Textauszug ::
☆ ☆ ☆ ☆ ☆ ☆ ☆
Andrea Breth hat diese 1921 in Brünn uraufgeführte Oper vor vier Jahren in Brüssel in Szene gesetzt und nun, in neuer Besetzung, an der Staatsoper im Schiller-Theater neu herausgebracht.

Im Einheitsbühnenraum von Annette Murschetz rückt die Regisseurin das Spiel näher an unsere Zeit (Kostüme: Silke Willrett und Marc Weeger), vermischt behutsam Rückblenden auf das junge, lebenslustige Mädchen Katja mit surrealen Bildern. So sitzt Katja zunächst im geöffneten Kühlschrank und schneidet sich am Ende die Pulsadern auf, verblutet in einer Wanne, in der sie bereits ihre große Arie im zweiten Bild des ersten Aktes gesungen hatte. Ihre erklärte Gegenspielerin ist die Schwiegermutter Kabanicha; die hat ihren Sohn Tichon heftig unter der Fuchtel und schiebt sich bewusst in die eheliche Beziehung. Bei Breth wäscht sie ihrem Sohn ausgiebig und inbrünstig sein Geschlecht, was im Publikum Lacher auslöst.
☆ ☆ ☆ ☆ ☆ ☆ ☆
Bereitgestellte Daten ::

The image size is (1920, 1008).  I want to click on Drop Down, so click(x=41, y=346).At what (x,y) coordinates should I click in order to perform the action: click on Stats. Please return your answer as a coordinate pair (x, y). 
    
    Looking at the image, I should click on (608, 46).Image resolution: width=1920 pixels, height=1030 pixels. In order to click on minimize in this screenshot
☆ ☆ ☆ ☆ ☆ ☆ ☆
Folgendes bearbeiten ::
1) Übersetze aus der Kritik zu Andrea Breths Operninszenierung den Satz „Ihre erklärte Gegenspielerin ist die Schwiegermutter Kabanicha; die hat ihren Sohn Tichon heftig unter der Fuchtel und schiebt sich bewusst in die eheliche Beziehung.“ ins Englische.
2) Schreibe die Kritik zu Andrea Breths Operninszenierung im Anschluss an ihren letzten Satz weiter.

Lösungen je Aufgabe ::
1) Her declared adversary is her mother-in-law Kabanicha, who keeps her son Tichon firmly under her thumb and deliberately inserts herself into the marriage.

2)
Die Berliner Aufführung lebt von drei überaus starken, weiblichen Sänger-Persönlichkeiten: Eva-Maria Westbroek hat sich im vergangenen Dezennium prächtig entwickelt: ihr nunmehr hochdramatischer Sopran ist stets warm, ohne alle Schärfen und Intonationstrübungen. In selten anzutreffender Einheit von stimmlichem Ausdruck und körperlicher Intensität, gestaltet sie eindringlich das Leidensbild einer von ihrer Lust getriebenen jungen Frau. Eine weitere Wagner-Heroine steht ihr mit Deborah Polaski gegenüber, die nunmehr die Altpartie der Kabanicha verkörpert. Genussvoll singt und spielt die junge Anna Lapkovskaja die Pflegetochter und erotische Anstifterin Varvara. Unter den für diese Oper erforderlichen drei Tenorpartien macht Pavel Černoch als Katjas Liebhaber seine Sache stimmlich ausgezeichnet, Stephan Rügamer liefert ein spannendes Psychogramm als ihr Ehemann und Florian Hoffmann als Kudrjasch ist imposant in seiner modernen Deutung von Blitzen als elektrischer Entladung, während Dikoj – der Bassist Pavlo Hunka – auf Gewittern als dem Ausdruck von Gottes Zorn besteht. Bis in die Nebenpartien hinein ist diese Produktion trefflich besetzt. So hat etwa Roman Trekel (der gefeierte Wozzeck der Breth-Inszenierung an der Staatsoper) den Kuligin übernommen, der hier als Pope die junge Katja an der Hand quer über die Bühne führt.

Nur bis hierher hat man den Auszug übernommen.